OLIVER HEAVISIDE - ELECTRICAL ENGINEERING HEROES

Oliver Heaviside is unusual - perhaps even unique - among the scientists and engineers in that he had no formal education beyond leaving school at the age of sixteen. He was somewhat deaf and lived a rather solitary life, and few people could ever claim to have known him at a personal level. His name is attached to at least two phenomena - the Heaviside step function and the Heaviside layer - in common use today.

Oliver Heaviside was born on May 18, 1850, at 55 King Street in Camden Town in north London. He was the youngest of four brothers. His father, Thomas Heaviside, was a wood engraver originally from Stockton-on- Tees in north-east England, and had come to London in 1849. Camden Town in the middle of the 19th century was typical of the developing Victorian metropolitan life, with its crowded, smoke-polluted environment.
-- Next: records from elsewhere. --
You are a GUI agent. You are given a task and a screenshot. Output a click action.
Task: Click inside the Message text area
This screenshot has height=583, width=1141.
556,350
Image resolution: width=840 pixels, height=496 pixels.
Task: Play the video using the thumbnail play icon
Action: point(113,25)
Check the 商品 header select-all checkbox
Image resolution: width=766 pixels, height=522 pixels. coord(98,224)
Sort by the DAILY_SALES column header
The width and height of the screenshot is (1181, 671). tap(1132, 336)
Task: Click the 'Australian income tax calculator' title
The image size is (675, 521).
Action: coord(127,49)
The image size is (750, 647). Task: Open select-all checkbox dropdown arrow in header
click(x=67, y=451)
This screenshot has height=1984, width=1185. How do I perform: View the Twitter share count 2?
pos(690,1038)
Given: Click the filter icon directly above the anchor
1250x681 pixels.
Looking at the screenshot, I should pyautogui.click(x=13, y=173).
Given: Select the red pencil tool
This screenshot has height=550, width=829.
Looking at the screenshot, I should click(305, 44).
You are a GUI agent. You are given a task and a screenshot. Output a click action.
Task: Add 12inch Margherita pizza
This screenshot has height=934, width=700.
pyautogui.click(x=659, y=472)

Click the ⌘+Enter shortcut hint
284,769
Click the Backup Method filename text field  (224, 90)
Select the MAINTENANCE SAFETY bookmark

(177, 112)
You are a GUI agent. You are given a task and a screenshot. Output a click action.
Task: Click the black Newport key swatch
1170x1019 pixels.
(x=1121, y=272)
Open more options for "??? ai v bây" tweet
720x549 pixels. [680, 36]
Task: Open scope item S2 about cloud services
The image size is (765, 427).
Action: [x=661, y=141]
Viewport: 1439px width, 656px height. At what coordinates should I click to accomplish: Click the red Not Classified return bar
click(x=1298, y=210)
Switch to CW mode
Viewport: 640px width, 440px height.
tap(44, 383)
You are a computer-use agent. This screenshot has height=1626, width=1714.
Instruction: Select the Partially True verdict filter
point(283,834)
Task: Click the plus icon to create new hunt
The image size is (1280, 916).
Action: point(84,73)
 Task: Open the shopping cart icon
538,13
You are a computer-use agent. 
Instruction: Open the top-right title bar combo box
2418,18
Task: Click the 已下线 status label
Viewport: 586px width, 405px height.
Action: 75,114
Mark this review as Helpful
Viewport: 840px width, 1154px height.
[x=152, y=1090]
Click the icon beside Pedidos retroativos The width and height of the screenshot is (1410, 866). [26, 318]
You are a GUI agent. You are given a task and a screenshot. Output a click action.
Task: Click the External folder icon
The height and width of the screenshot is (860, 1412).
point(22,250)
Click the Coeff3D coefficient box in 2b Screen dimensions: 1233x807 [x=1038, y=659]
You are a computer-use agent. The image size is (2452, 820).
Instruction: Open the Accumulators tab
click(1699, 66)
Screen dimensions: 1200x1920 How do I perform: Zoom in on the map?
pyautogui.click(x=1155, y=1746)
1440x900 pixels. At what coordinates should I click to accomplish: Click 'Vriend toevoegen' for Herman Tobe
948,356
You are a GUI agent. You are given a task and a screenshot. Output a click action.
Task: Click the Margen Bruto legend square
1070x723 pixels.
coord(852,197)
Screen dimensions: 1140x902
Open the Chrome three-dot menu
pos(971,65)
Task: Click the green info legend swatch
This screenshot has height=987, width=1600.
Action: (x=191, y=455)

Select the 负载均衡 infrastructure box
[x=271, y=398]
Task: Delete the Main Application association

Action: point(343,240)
He left school at sixteen, and pursued his studies at home. Then, at the age of eighteen he took a job (the only paid employment he ever had) with the Great Northern Telegraph Company, working in Newcastle and in Denmark. There seems little doubt that Wheatstone was instrumental in getting him this job. During this time he had started to study Maxwell’s work, and began to publish articles in the Philosophical Magazine and elsewhere, on various aspects of circuit and telegraph theory.

After six years, in 1874, he left this job and returned to live with his parents. Two years later the family moved to 3 St. Augustine’s Road, a few hundred yards from Heaviside’s birthplace. The house was owned by the Midland Railway Company.

Recognition did ultimately come to Heaviside. He was elected Fellow of the Royal Society in 1891. He was sent a formal notice asking him to come to London to be admitted, but wanted nothing of it.

In 1921 the Institution of Electrical Engineers (IEE) instituted its Faraday Medal, and selected Heaviside as its first recipient. He was asked what form he thought the medal ought to take, and replied ‘about three inches in diameter, one inch thick, and made of solid gold’. Since it was out of the question for him to travel to London, the then President of the IEE, J. S. Highfield went to Torquay to present him with it.

Heaviside’s published output was quite prodigious, and he published in The Electrician and the Philosophical Magazine and elsewhere, as well as collected papers in two books: Electrical Papers (in two volumes) and Electromagnetic Theory (in three volumes).

Heaviside died on 3 February 1925, and his body is buried in Paignton Cemetery. Although there are no blue plaques in Camden commemorating his birth or where he lived, the IEE erected one in Torquay.